Exercise prompt:
The word to look for is "will". Report every line of the entries below that has it.

Stored data:
-=-=-=-=-

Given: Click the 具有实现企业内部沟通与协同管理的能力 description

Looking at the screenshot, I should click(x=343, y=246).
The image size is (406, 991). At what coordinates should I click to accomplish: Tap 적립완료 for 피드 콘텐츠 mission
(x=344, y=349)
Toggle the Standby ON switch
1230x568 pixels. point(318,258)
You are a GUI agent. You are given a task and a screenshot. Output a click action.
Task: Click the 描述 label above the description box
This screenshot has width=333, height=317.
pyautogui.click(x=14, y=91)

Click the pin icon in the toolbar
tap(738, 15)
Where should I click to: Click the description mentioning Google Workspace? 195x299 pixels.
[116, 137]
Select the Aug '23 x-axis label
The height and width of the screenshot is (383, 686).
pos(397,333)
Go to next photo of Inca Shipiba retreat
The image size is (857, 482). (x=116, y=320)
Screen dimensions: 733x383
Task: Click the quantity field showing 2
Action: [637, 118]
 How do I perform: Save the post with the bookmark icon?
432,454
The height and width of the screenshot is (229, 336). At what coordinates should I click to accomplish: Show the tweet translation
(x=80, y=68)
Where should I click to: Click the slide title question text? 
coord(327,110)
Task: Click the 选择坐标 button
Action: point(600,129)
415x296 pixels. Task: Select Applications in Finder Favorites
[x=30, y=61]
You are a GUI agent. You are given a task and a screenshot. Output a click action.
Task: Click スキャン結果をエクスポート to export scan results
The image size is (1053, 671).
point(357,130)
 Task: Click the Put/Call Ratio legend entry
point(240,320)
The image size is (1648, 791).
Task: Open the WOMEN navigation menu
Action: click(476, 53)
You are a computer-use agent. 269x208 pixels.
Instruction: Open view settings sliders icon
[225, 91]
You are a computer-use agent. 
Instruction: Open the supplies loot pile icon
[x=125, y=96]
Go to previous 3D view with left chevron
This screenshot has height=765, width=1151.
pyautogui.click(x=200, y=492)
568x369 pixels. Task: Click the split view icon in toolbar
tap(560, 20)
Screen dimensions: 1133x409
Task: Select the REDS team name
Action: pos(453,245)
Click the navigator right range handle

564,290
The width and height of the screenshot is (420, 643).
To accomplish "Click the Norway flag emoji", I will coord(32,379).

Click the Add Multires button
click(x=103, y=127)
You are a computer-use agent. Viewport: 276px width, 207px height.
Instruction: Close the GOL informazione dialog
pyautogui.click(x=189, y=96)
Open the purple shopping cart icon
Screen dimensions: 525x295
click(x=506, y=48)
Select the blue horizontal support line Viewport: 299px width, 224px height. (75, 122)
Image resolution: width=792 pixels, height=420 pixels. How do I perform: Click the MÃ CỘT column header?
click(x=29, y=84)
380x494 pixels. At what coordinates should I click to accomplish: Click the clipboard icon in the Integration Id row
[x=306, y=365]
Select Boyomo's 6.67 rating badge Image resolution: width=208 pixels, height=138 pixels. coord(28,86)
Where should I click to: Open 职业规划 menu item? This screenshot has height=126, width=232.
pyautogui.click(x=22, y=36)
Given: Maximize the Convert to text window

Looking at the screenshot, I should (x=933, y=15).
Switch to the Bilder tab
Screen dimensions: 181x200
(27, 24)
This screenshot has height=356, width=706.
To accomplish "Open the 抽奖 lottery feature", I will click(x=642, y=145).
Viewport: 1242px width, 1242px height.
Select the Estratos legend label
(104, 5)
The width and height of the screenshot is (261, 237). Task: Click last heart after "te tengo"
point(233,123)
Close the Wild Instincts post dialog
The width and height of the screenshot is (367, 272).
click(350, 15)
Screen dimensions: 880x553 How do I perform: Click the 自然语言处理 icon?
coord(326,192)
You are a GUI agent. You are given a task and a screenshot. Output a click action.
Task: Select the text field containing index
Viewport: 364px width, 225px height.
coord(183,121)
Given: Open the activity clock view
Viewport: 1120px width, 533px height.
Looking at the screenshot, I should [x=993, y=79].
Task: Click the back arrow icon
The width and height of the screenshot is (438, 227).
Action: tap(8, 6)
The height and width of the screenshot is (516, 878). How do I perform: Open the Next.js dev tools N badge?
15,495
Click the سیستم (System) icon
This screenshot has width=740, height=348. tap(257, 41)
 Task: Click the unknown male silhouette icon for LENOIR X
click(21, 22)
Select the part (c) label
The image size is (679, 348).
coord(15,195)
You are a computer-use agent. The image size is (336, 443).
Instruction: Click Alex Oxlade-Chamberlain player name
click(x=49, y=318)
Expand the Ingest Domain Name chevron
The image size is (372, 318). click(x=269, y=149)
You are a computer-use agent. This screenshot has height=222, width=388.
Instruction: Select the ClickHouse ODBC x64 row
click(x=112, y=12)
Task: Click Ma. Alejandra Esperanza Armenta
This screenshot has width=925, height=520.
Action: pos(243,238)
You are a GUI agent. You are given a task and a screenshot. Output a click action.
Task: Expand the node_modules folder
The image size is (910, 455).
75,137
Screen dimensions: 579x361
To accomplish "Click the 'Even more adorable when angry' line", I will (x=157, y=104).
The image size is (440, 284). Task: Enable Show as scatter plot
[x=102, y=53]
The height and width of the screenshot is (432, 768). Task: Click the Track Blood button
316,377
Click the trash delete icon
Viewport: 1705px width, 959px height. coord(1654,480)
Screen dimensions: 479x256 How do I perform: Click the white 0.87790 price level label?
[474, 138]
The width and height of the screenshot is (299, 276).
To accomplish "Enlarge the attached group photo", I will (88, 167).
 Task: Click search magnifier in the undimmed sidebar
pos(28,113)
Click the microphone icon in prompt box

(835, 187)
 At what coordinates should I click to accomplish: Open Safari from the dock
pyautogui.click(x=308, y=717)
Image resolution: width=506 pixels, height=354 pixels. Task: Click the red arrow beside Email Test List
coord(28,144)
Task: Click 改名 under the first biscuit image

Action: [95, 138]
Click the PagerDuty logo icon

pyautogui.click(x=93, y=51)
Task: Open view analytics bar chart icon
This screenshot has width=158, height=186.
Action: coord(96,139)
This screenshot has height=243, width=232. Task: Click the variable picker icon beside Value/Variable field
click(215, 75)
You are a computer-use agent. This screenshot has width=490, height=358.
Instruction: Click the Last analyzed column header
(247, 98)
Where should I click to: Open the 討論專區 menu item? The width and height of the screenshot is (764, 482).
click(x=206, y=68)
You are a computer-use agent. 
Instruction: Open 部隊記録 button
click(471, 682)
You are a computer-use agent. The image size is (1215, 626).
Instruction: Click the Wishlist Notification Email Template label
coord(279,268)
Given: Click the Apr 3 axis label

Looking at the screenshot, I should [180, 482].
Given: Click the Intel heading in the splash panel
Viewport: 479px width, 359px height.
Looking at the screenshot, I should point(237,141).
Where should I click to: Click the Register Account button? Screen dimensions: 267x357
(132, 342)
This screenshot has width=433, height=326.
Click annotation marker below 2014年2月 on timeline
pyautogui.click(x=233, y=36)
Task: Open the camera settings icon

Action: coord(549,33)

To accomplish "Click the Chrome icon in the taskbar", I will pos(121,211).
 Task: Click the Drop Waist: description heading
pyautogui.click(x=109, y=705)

-=-=-=-=-

Task response:
To accomplish "Click the Norway flag emoji", I will coord(32,379).
To accomplish "Open the 抽奖 lottery feature", I will click(x=642, y=145).
To accomplish "Click the 'Even more adorable when angry' line", I will (x=157, y=104).
To accomplish "Enlarge the attached group photo", I will (88, 167).
To accomplish "Click the Chrome icon in the taskbar", I will pos(121,211).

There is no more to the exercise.